Have you ever come home after a hard day at work and cracked open a bottle of wine to “take the edge off?” One glass deep, you might start to unwind, sure, but you might also be tempted to have another glass. And another. And then do it again the next day when you come home just as sad and anxious and need to do something — anything — to calm down. But before you do, here’s the hard truth: People with diagnosed anxiety and depression are more likely than others to become addicted to alcohol. But the reason why this is true is a huge question scientists are eager to answer.
One argument seems particularly salient: People with anxiety and depression use alcohol to “self-medicate,” and what started as a quick fix for relaxation eventually escalates to developing alcohol use disorder. This is a disease that causes a strong need to drink, a loss of control, and heightened feelings of anxiety and irritability when sober.
But while some people do use alcohol for its anxiety-quelling effects, “this is clearly not the whole story,” says Matt Kushner. He is a professor at the University of Minnesota who’s studied the link between anxiety and alcohol problems for 30 years.
We know this, Kushner says, because issues with alcohol can start before people develop anxiety or depression. His research also suggests that having either a dependence on alcohol or an anxiety condition substantially increases the probability of developing the other condition within several years.
For Kushner, this two-way relationship suggests alcohol use disorder and anxiety and depression might share a root cause.
Kushner’s team’s latest research brings us one step closer to figuring out why these conditions are so closely linked: Their study suggests people with a diagnosis of anxiety or depression are more likely to experience alcohol use disorder symptoms than people without these conditions, even when they drink the same amount of alcohol.
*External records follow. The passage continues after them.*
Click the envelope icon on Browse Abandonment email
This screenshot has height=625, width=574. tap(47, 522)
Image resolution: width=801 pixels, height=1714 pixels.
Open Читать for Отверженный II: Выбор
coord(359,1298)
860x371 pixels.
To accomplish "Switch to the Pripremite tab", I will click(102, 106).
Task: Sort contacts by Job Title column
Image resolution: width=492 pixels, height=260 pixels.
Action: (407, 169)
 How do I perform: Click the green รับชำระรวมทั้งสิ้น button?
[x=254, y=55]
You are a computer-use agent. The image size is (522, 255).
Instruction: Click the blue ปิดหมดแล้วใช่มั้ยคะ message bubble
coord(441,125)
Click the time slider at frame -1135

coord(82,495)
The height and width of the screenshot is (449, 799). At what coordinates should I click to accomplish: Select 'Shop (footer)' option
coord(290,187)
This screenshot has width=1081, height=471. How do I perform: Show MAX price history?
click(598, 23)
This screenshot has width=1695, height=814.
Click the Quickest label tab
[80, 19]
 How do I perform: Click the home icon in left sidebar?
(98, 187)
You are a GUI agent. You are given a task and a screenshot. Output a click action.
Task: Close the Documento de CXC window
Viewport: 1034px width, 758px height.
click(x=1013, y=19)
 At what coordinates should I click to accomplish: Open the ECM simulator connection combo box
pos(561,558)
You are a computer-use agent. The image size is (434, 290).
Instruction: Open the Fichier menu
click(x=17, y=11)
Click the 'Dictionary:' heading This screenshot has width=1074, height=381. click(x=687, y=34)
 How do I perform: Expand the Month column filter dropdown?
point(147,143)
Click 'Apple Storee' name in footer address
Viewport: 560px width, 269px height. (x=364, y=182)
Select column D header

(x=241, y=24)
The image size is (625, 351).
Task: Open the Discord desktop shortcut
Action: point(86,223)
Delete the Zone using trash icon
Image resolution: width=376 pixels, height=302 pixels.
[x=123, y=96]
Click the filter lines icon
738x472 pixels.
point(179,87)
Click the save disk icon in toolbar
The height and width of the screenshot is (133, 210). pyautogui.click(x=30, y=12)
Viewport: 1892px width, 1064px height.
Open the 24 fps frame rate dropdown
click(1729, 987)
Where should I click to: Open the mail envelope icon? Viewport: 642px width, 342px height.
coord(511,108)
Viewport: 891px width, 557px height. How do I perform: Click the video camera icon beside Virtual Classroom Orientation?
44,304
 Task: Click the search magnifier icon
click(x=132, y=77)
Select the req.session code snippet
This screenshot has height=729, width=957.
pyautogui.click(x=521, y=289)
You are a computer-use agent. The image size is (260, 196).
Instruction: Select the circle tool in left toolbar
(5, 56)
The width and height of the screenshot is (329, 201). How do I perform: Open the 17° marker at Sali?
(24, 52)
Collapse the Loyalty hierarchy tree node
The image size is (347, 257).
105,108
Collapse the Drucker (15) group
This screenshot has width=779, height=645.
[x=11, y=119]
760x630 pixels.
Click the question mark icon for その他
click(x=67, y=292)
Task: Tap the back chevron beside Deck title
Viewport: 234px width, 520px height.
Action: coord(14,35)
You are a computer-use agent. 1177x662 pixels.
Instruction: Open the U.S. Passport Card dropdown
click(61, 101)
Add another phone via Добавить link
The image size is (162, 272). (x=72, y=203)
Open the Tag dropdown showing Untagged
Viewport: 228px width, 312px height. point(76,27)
The results are published in the journal Alcohol: Clinical & Experimental Research.
This phenomenon — where one group experiences more harm than another even though they do the same thing — is called the “harm paradox effect.”
Understanding how anxiety, depression, and alcohol use disorder connect yields a practical, and much-needed, strategy for treating these conditions: Historically, most researchers believed distinct diagnoses should be treated by specific interventions, not in combination with other diagnoses. But it could be better to modify or combine interventions when treating people with multiple, related conditions.
Alcohol, anxiety, and the brain
We know that people with an alcohol use disorder also tend to have conditions characterized by anxiety and depression. Approximately 20 to 40 percent of people with one of these conditions also have alcohol use disorder, compared to 5 percent of the general population.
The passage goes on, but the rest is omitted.